A: You should expand an expression when you need to simplify it or when you need to perform operations on the variables and constants in the expression. For example, if you have the expression $a(3x + 2y - 4)$ and you need to multiply it by $2$, you would expand the expression first.

Q: What are some common mistakes to avoid when expanding expressions?

A: Some common mistakes to avoid when expanding expressions include:

• Not applying the distributive property correctly
• Not combining like terms correctly
• Not simplifying the expression correctly

Q: How can I practice expanding expressions?

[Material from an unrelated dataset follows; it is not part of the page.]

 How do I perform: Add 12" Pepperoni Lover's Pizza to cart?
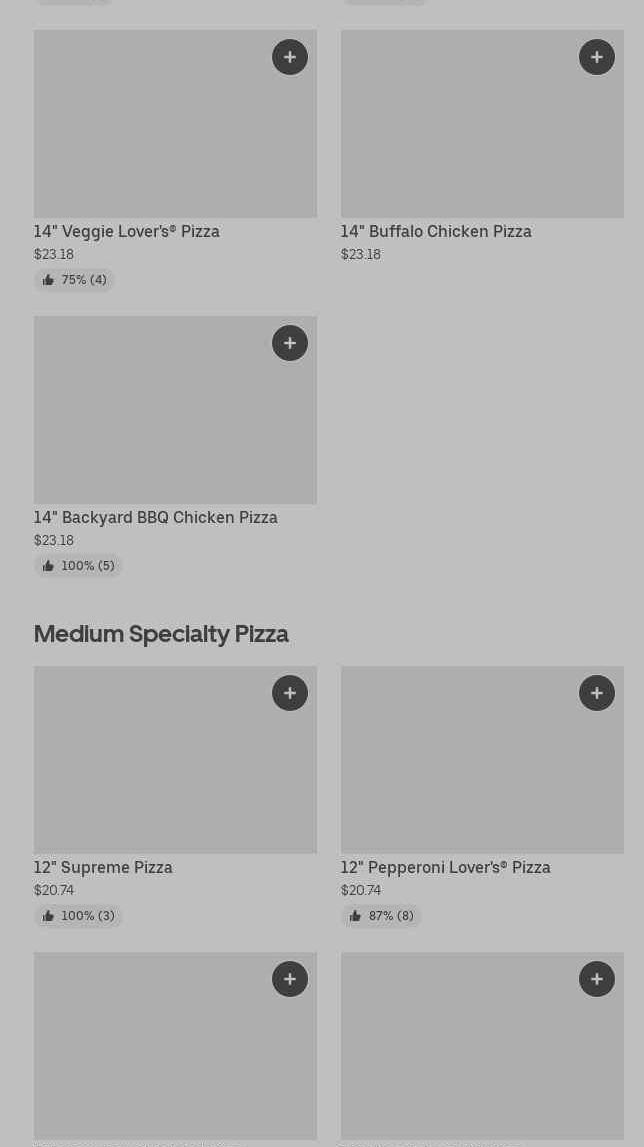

A: You can practice expanding expressions by working through examples and exercises. You can also use online resources and practice tests to help you improve your skills.

Conclusion

In this article, we answered some frequently asked questions about expanding expressions. We discussed the distributive property, how to apply it, and how to simplify expressions after expanding them. We also talked about the importance of expanding expressions and how to know when to expand an expression. Finally, we discussed some common mistakes to avoid and how to practice expanding expressions.

Tips and Tricks

Here are some tips and tricks to help you expand expressions correctly:

• Make sure to apply the distributive property correctly.
• Combine like terms carefully.
• Simplify the expression by combining like terms.
• Check your work by plugging in values for the variables.
• Practice, practice, practice!

Common Mistakes

Here are some common mistakes to avoid when expanding expressions:

• Not applying the distributive property correctly
• Not combining like terms correctly
• Not simplifying the expression correctly

Conclusion

Expanding expressions is an important skill in algebra that allows us to simplify complex expressions and solve equations. By understanding the distributive property and how to apply it, we can expand expressions correctly and simplify them to their simplest form. We hope that this article has helped you to understand the concept of expanding expressions and how to apply it in different situations.